Start of TASK DATA

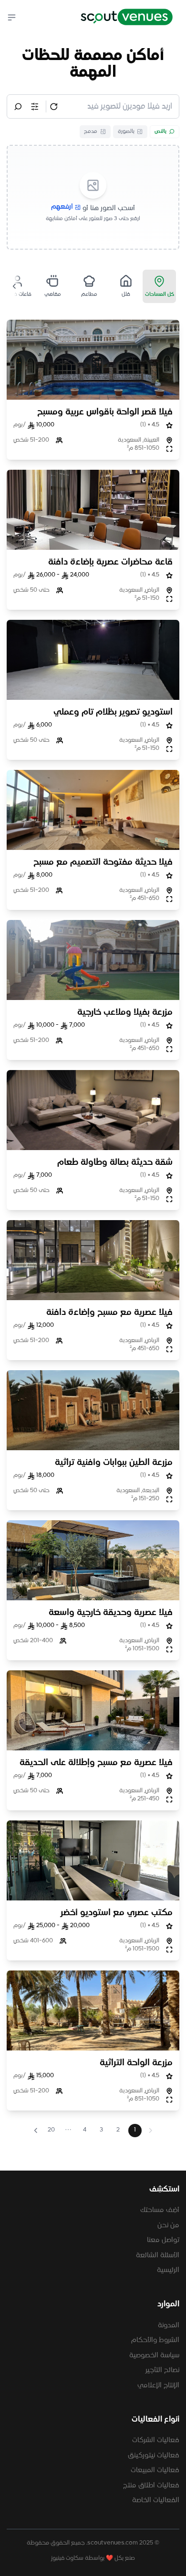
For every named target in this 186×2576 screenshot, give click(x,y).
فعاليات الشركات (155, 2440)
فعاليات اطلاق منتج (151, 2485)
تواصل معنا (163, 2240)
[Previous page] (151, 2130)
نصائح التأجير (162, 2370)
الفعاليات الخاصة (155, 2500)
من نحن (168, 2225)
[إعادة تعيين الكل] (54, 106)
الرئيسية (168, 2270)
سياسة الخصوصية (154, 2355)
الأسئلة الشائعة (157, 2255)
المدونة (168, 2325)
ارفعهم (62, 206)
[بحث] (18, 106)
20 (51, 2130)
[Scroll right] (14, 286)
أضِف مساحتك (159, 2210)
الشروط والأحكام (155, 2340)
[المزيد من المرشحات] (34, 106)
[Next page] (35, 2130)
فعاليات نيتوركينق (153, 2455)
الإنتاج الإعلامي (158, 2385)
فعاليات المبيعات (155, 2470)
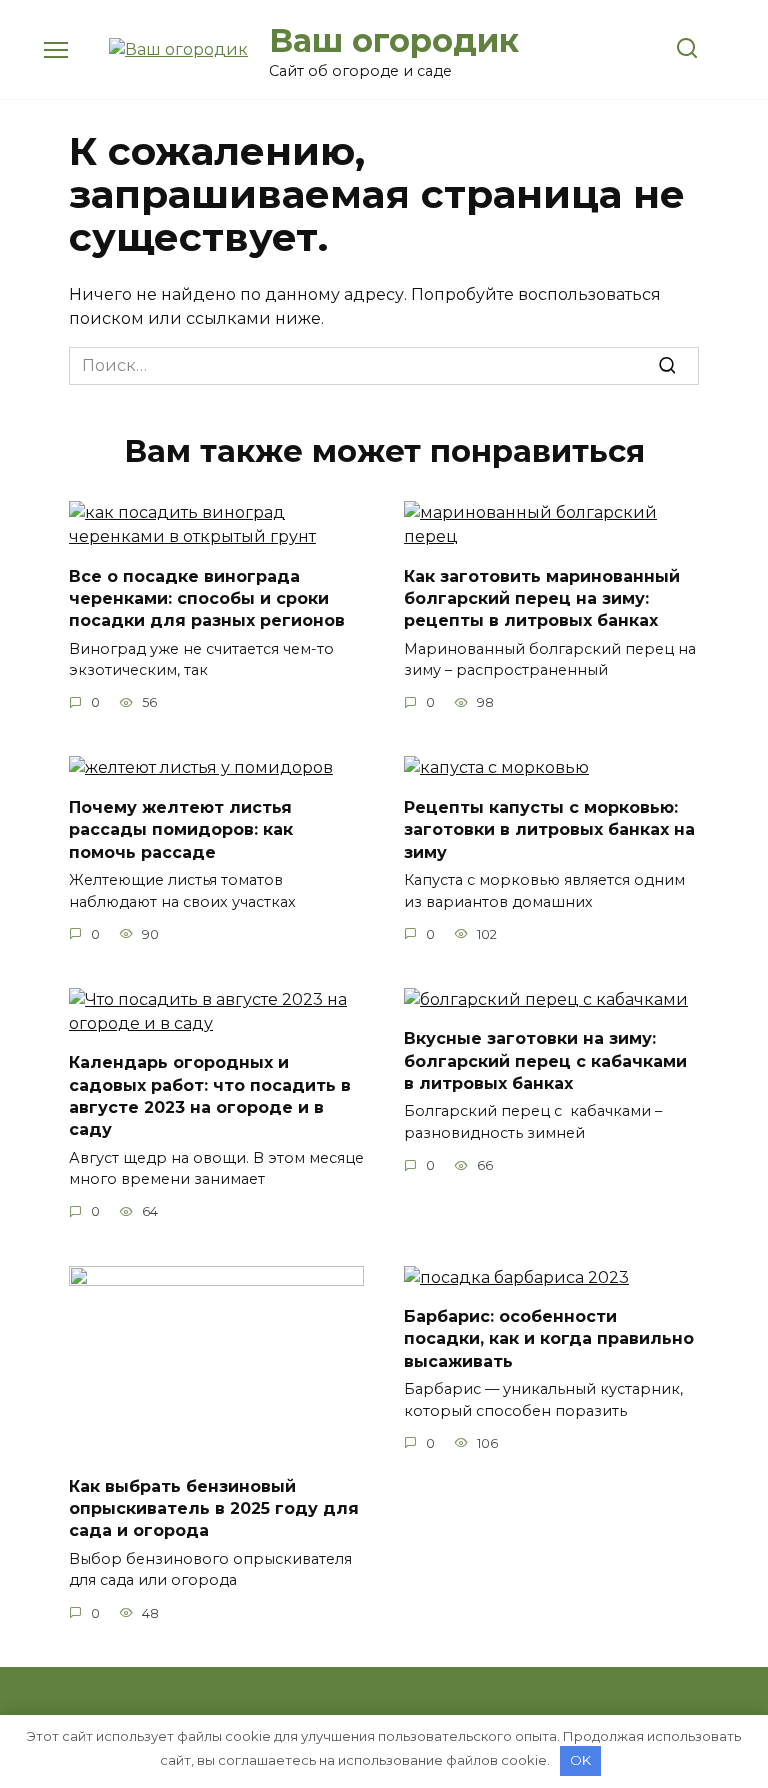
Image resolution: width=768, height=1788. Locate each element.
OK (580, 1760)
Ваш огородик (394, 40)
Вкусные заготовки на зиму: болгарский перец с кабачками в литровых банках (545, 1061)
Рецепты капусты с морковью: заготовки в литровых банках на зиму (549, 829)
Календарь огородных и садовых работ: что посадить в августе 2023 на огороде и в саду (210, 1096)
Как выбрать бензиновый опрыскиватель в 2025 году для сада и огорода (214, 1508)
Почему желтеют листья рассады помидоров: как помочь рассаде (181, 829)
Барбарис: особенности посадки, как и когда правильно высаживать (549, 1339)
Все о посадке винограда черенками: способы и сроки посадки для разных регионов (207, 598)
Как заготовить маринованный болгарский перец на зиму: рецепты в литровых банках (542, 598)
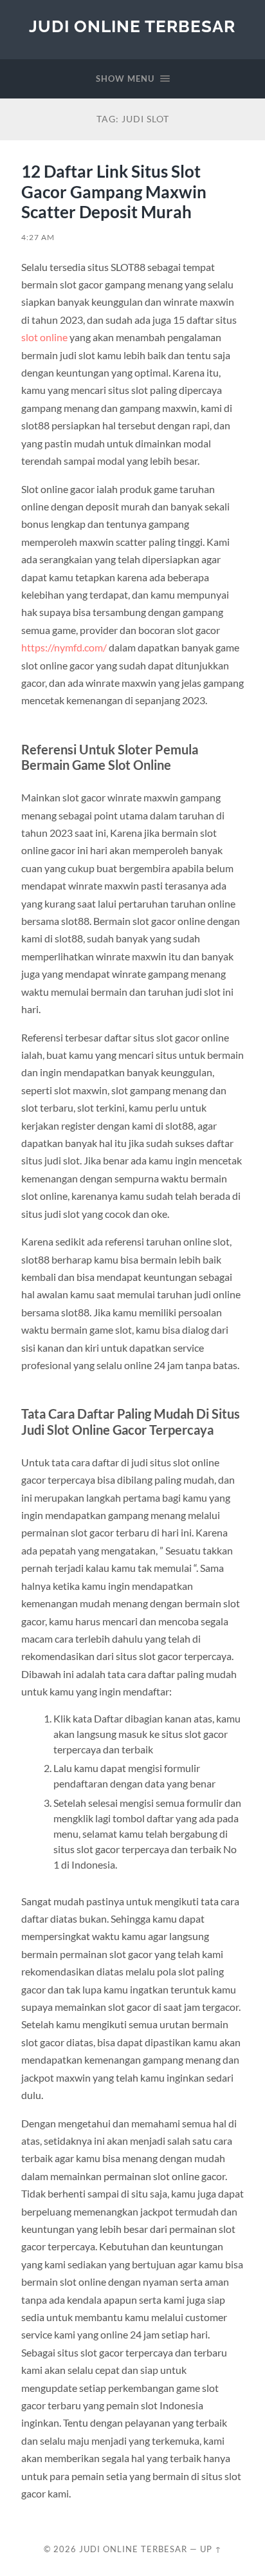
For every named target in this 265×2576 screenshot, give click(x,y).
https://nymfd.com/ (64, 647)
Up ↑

End of TASK DATA

**YOUR ASSIGNMENT:** Once the line containing "الفعاليات الخاصة (155, 2500)" has been located, transcribe exactly and only every line from the first line of the entries through it, excluding pictures.

**WRITTEN REPLY:**
For every named target in this 186×2576 screenshot, give click(x,y).
فعاليات الشركات (155, 2440)
فعاليات اطلاق منتج (151, 2485)
تواصل معنا (163, 2240)
[Previous page] (151, 2130)
نصائح التأجير (162, 2370)
الفعاليات الخاصة (155, 2500)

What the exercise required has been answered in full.